According to a complaint, a search revealed Kevin Andre McKenzie, 36, was wearing dozens of small cylindrical containers with mesh-covered openings, allowing the birds inside to breathe, according to photos released by the U.S. Attorney’s Office for the Eastern District of New York.
The birds were “concealed in his suit jacket and beneath his pants legs, with each bird hidden inside a hair curler,” according to the complaint.
When questioned, McKenzie said that he was offered $3,000 to transport the birds, receiving $500 before he leaving the capital of Guyana, Georgetown. He was to receive the remaining balance upon delivery in the United States.
Finches are prized for their joyful and melodious song, with singing competitions regularly held in parts of the New York boroughs of Queens and Brooklyn, which include betting.
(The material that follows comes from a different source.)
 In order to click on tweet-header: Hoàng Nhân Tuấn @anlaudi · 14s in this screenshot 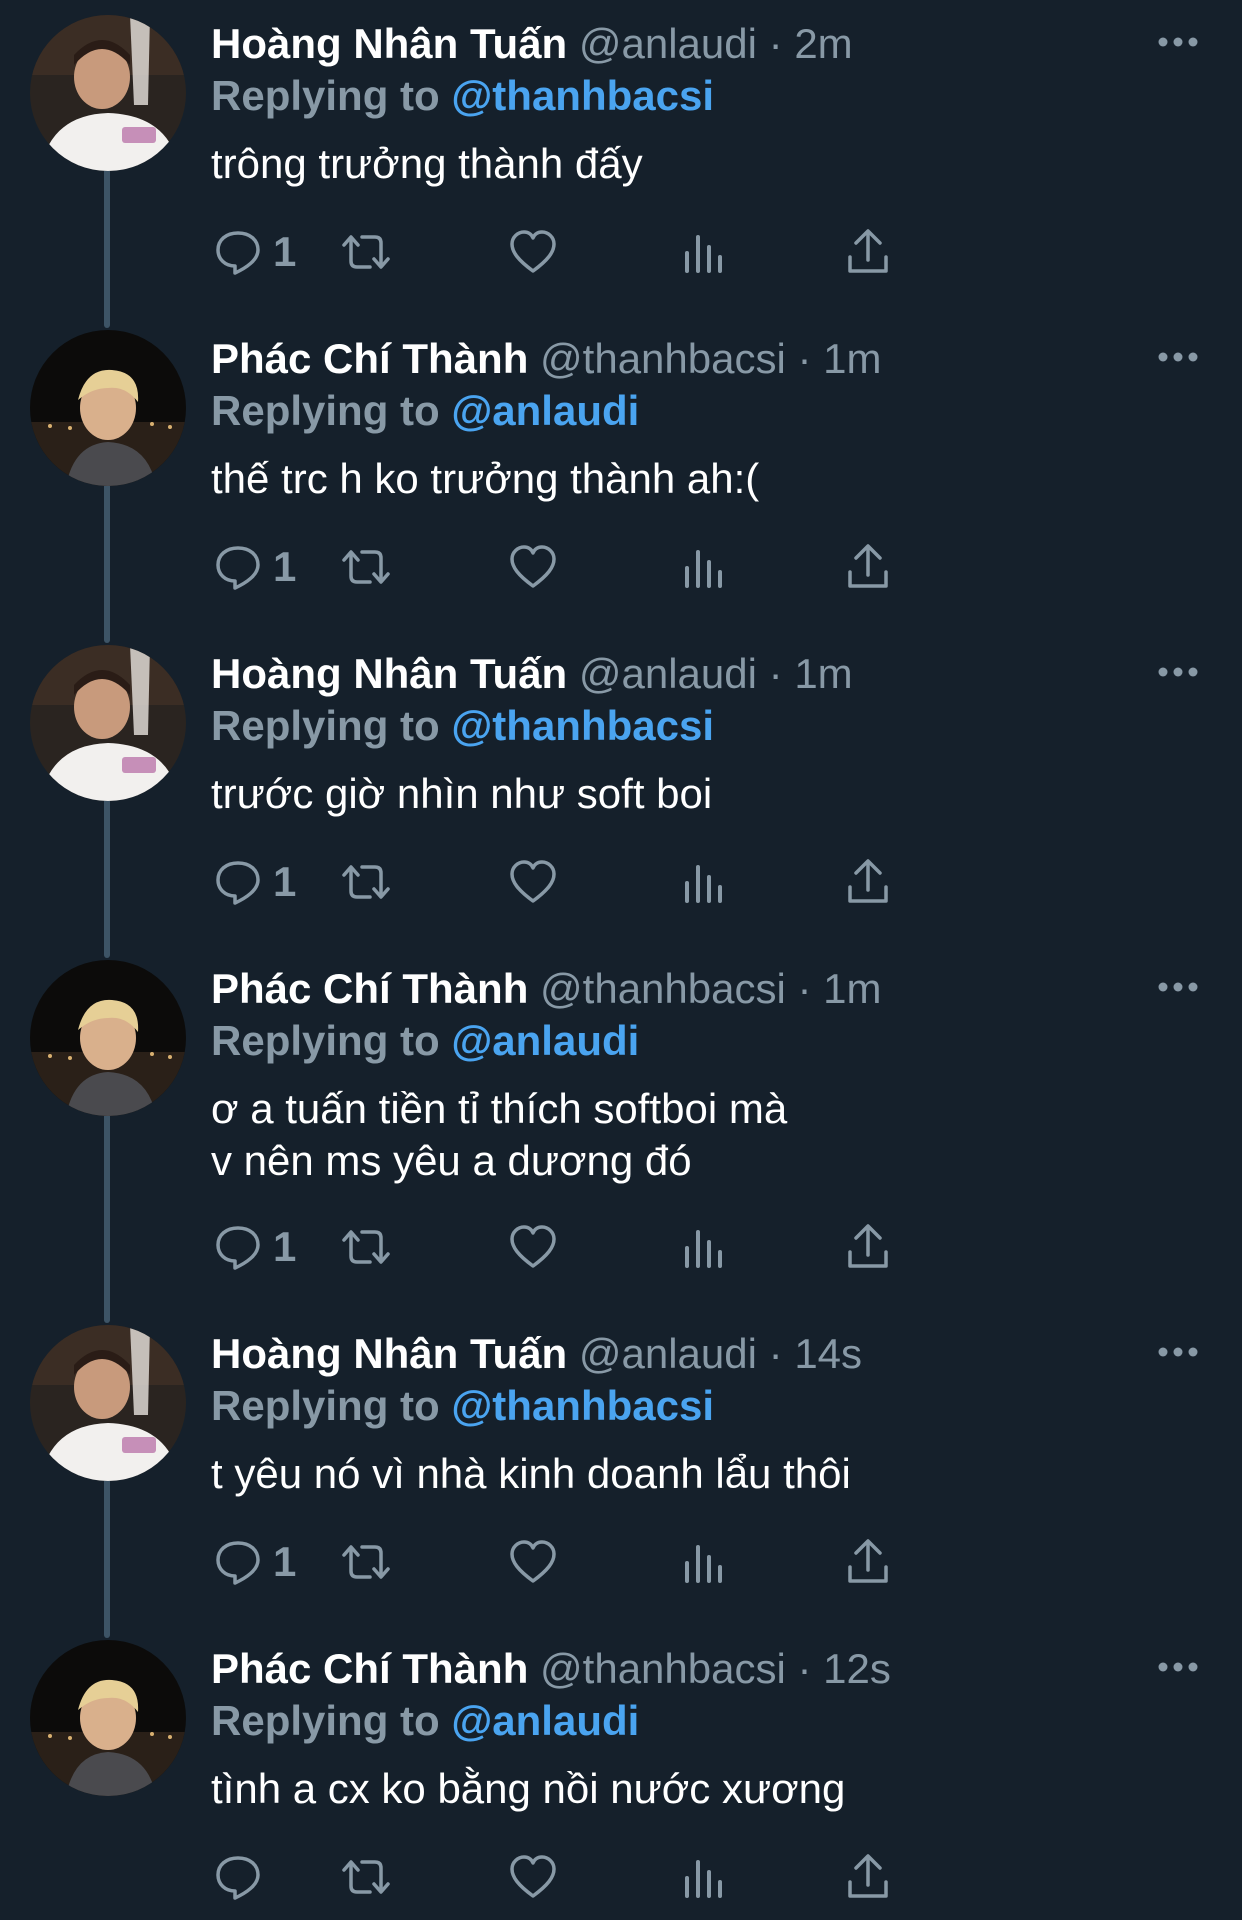, I will do `click(536, 1354)`.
“In such contests, often conducted in public areas like parks, two finches sing and a judge selects the bird determined to have the best voice,” said Kathryn McCabe, a special agent for the U.S. Fish and Wildlife Service. “Many who attend the singing contests wager on the birds. A finch who wins these competitions becomes valuable and can sell for more than $10,000.”
Finches from Guyana are in particularly high demand due to their superior singing abilities.
McKenzie was released on $25,000 bond, according to documents.
Worldwide, officials seized 20,762 wild animals in 2017, according to the United Nations Office on Drugs and Crime (UNODC), citing the last available figure.